__Cosa fare__
Disponi come elenco JSON di stringhe, una per riga e senza righe vuote, la parte dei dati che si apre con la riga contenente "Identify the location of x-tick-label: 0." e si chiude con quella contenente "(568, 764).", entrambe incluse. Lascia fuori dalla risposta le immagini.

__Dati memorizzati__
━━━━━━━━━━━━━━━━

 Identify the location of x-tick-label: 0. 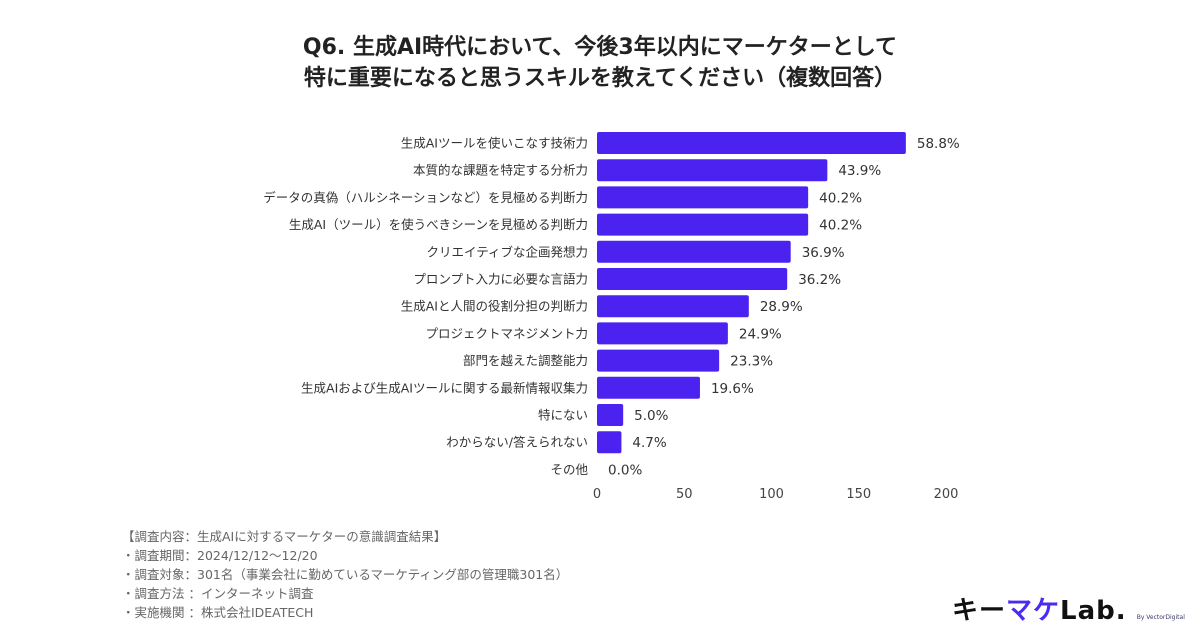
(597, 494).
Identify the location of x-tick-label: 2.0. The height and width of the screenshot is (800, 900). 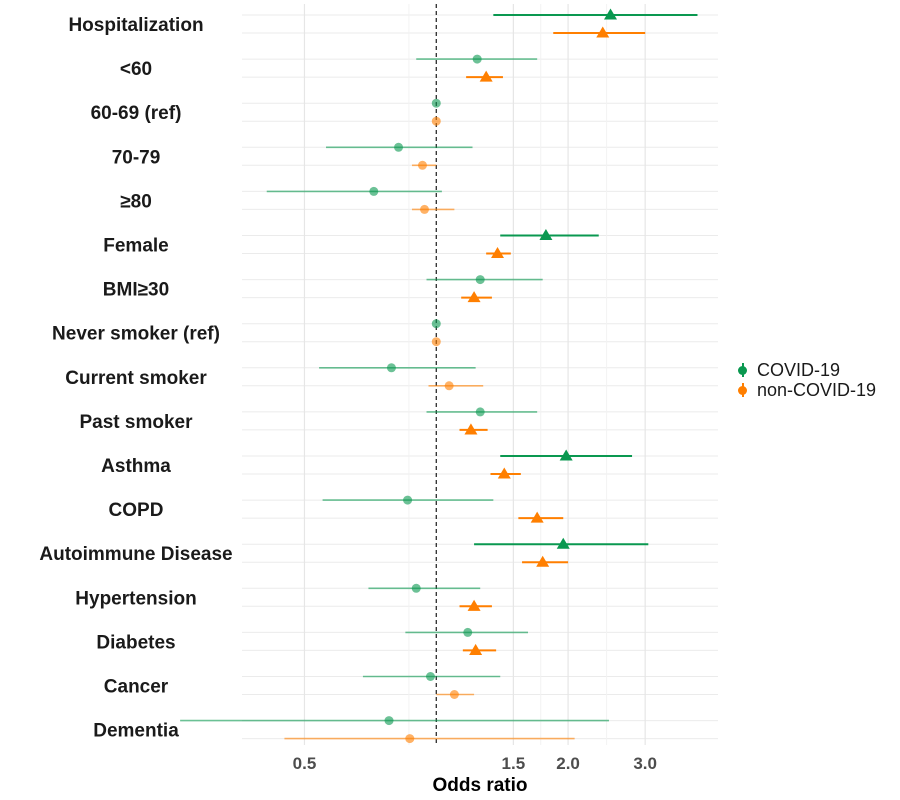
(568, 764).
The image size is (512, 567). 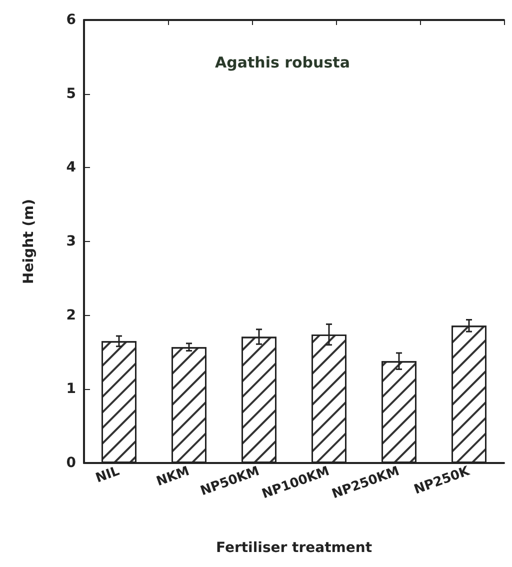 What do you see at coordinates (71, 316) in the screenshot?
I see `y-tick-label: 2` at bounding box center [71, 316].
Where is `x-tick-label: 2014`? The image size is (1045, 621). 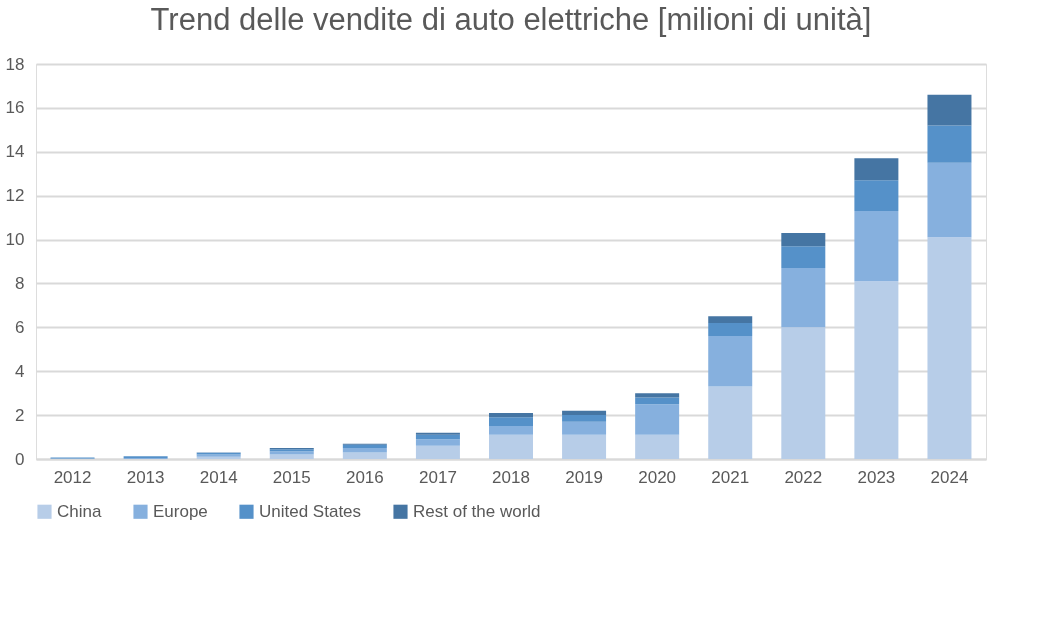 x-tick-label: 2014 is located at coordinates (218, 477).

━━━━━━━━━━━━━━━━

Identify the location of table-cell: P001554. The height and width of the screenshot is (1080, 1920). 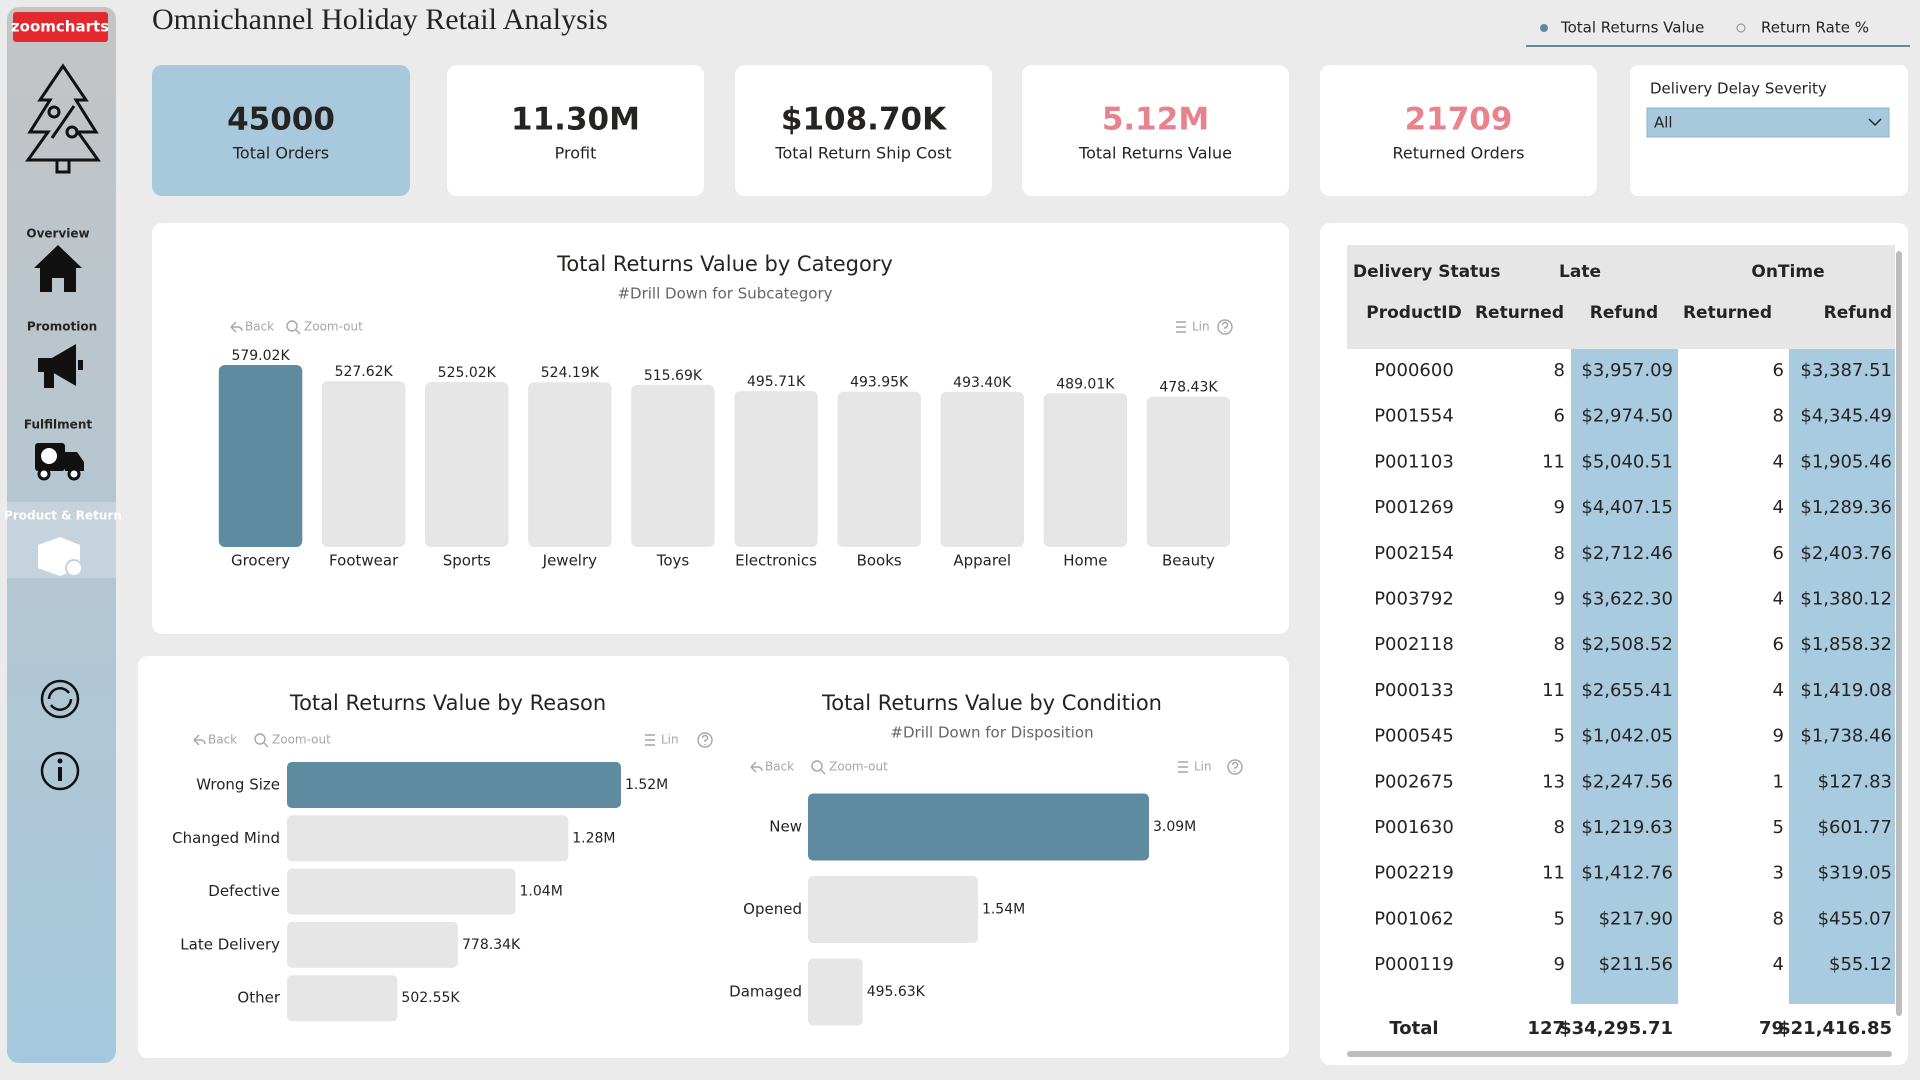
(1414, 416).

━━━━━━━━━━━━━━━━

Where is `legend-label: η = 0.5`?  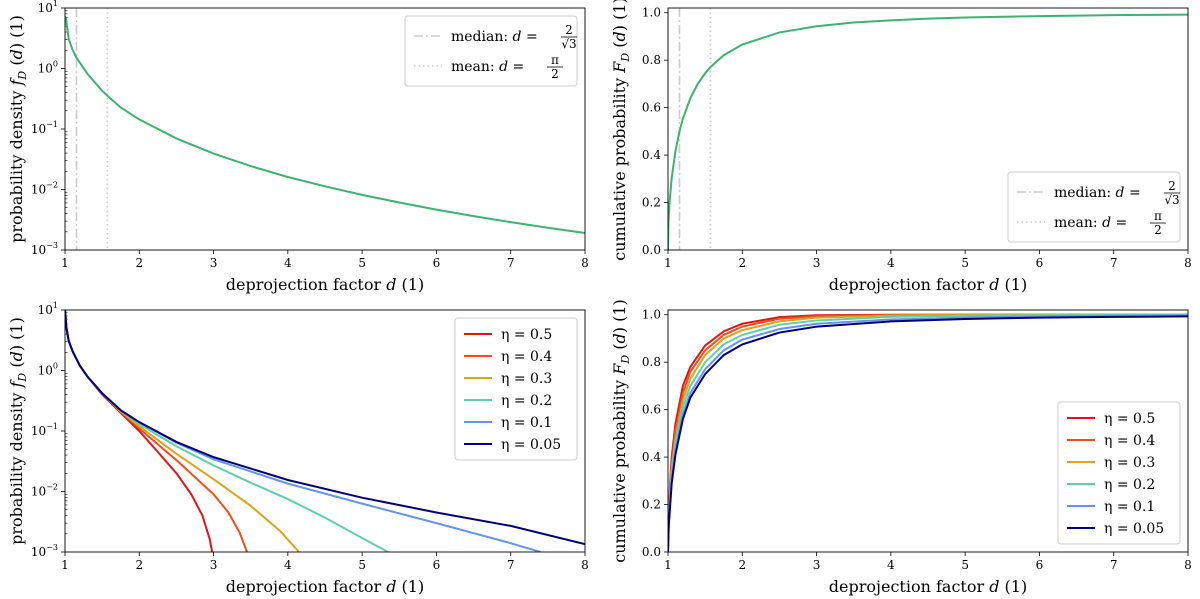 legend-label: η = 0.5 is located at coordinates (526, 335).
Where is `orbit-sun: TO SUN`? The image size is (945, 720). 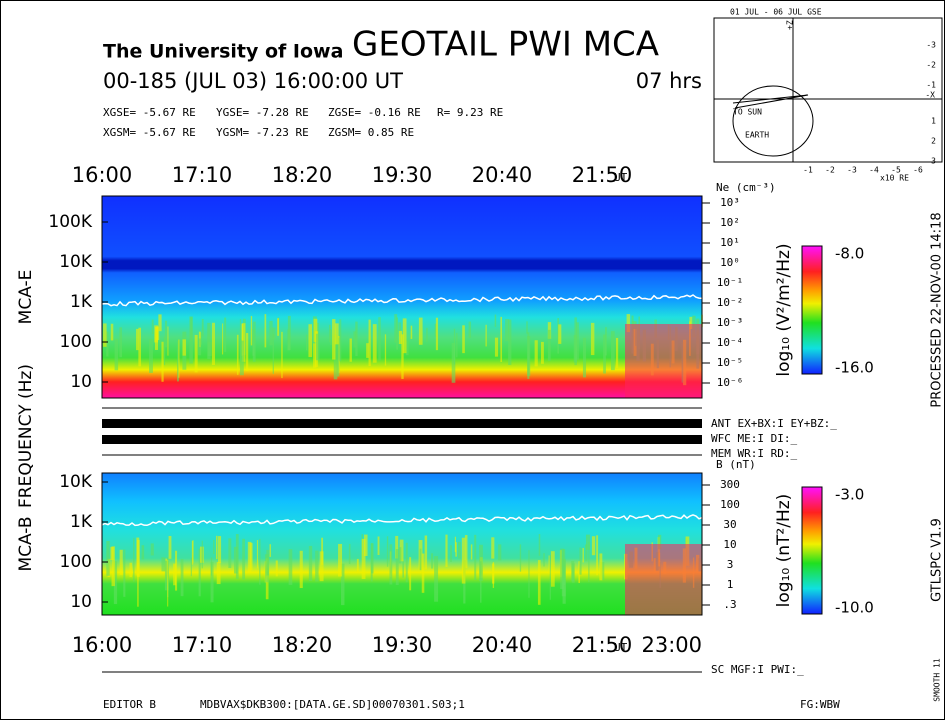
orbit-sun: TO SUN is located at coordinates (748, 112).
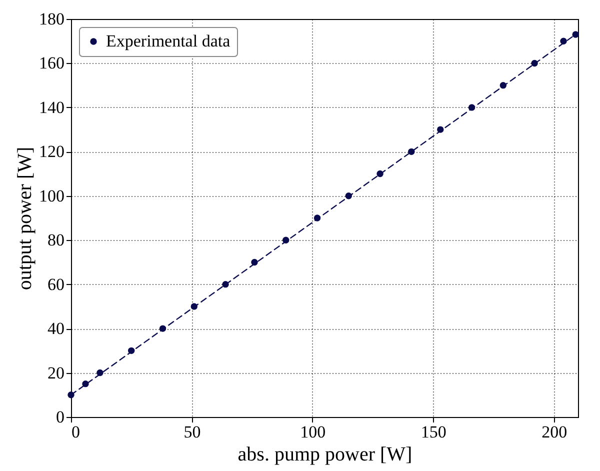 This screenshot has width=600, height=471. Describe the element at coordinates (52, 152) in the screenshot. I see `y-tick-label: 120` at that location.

━━━━━━━━━━━━━━━━

__Soluzione dell'esercizio__
[
  " Identify the location of x-tick-label: 0. ",
  "(597, 494).",
  "Identify the location of x-tick-label: 2.0. The height and width of the screenshot is (800, 900). ",
  "(568, 764)."
]